I've thought the same thing, fren. In fact, I think I posted about this very issue not that long ago.
I've noticed that you can get everything you need, just not in the same shopping trip. For over three weeks Aldi's was completely out of pasta of any kind or shape. Now, it's back. I thought at the time how hard is it to make pasta? It's what -- flour, egg and water -- and there's no shortage of any of these ingredients.
Once the pasta was back, then other things disappeared briefly, only to make a come-back in a week or two.
I've heard people say that the problem is sometimes the packaging. For awhile here there was a bottle shortage. You could only buy beer in cans -- not bottles. Weird -- especially given that glass is recyclable.
So, our solution is to stock up on what we need when we see it.
Strange thing is, it's only food that we're seeing this with.

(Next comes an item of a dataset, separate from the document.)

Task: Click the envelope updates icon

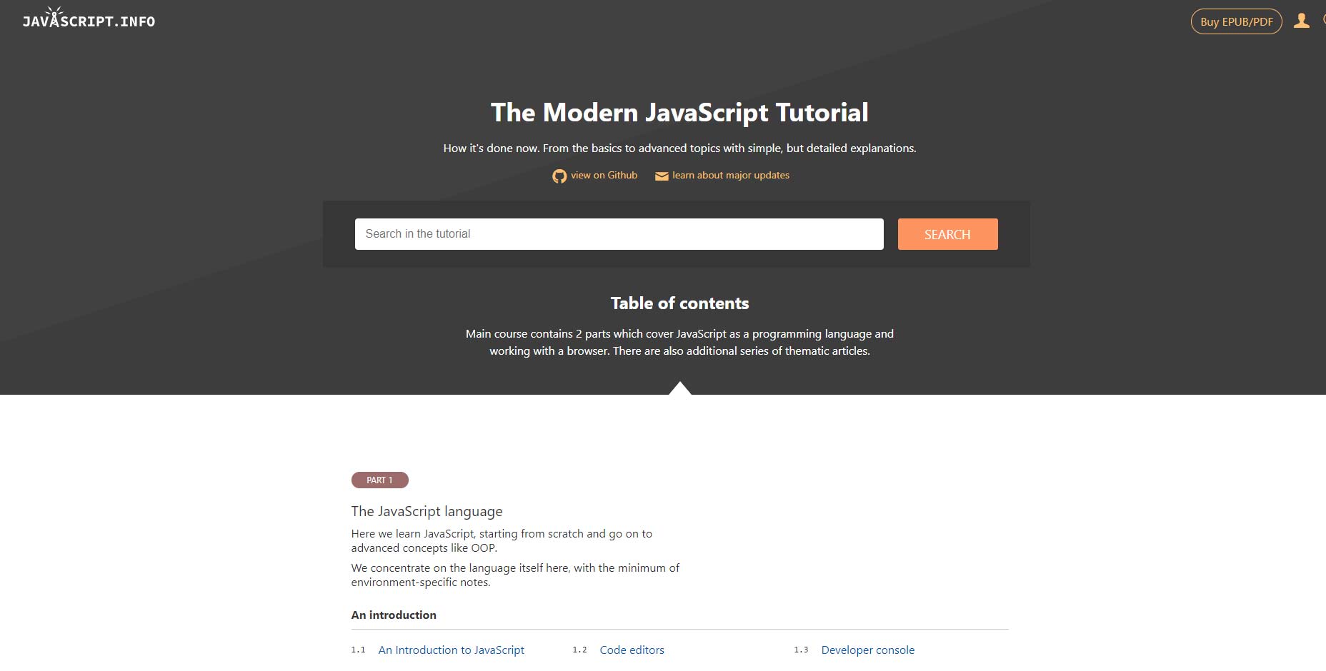Action: pos(662,176)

We've been to Home Depot and they seem to be fully-stocked. Been to a couple of other types of stores and they've seemed stocked, too.
I have a pasta machine, it's really easy
Except for finding wet cat food consistently, my small local grocery store is well stocked. Just bought hamburger for $3.49 lb, $5.99 lb of bacon. I think if you can find somewhere local rather than a big chain they have shorter shipping routes. The chain store by me is outrageous on meat. $4.99 lb for hamburger.
I haven't paid that much attention to that type of thing but I will.
Local grocery chain told me their warehouse is generally full of inventory, but moving the products to the individual stores is the biggest problem. Also explained they put inventory on the shelves as the trucks arrive - so basically, you can buy what comes in on the delivery trucks as they arrive.
Yes, in late summer the candy aisle was always bare. Now it's full. Since late fall, the selection of shoes is almost non existent.